Many of us have mastered the art of workplace productivity and dedication to our job. Unfortunately, though, an eight-hour workday can really drain you—and that lack of energy can make it hard for even the most hardworking individual to be productive after work.
Luckily, there are lots of great ways to boost your productivity after work, even after you walk in the door after an especially grueling workday.
Map Out Your Game Plan in Advance
Whether you need to tackle that massive mountain of laundry or start your next DIY project, you’re much more likely to commit to the tasks you must complete if you schedule it out. By scheduling these items, your brain and body have time to mentally prepare, which helps you stay productive even after the workday ends. In fact, you’re much more likely to tackle chores or personal projects when you make plans in advance because you’re not just blindly walking into the door and scrambling around for something to do.

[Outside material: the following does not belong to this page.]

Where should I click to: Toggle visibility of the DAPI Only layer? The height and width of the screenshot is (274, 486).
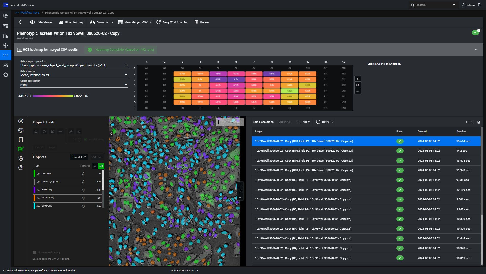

Furthermore, scheduling out your chores throughout the week can help you create lasting habits with these tasks. When you map out chores as regularly-occurring weekly events, they become part of your daily and weekly routine. This not only helps you stay on top of things, but it makes them feel more effortless in the long run—win-win!
However, scheduling these tasks isn’t the same thing as a to-do list, and it’s important to recognize that. When you make a to-do list, you simply create a list of items you want to accomplish without giving yourself a timeframe to complete them. According to author and entrepreneur Nir Eyal, this leaves too much room for distractions and harmful internal beliefs to take over and cause a dip in your post-work productivity.
When you schedule tasks, though, you set aside specific hours of your day for these items. This not only helps you make sure these tasks get done, but it helps you prioritize these goals so distractions don’t get in the way. Instead, you can simply sit down and get to business.
Recharge Your Batteries
Although most people stand by the principle that “a body in motion stays in motion,” sometimes our muscles (and our minds!) need time to switch gears after a particularly stressful day at work. For this reason, many people find that they’re more productive after work if they allow themselves a bit of time to recharge their batteries immediately after they clock out.
If you have a particularly long commute, you may be able to recharge during the drive home by listening to your favorite Spotify playlist or turning on a podcast. Otherwise, take a moment when you first arrive back at home and let yourself relax and unwind. Once you feel recharged, you can buckle down and start tackling your evening tasks productively.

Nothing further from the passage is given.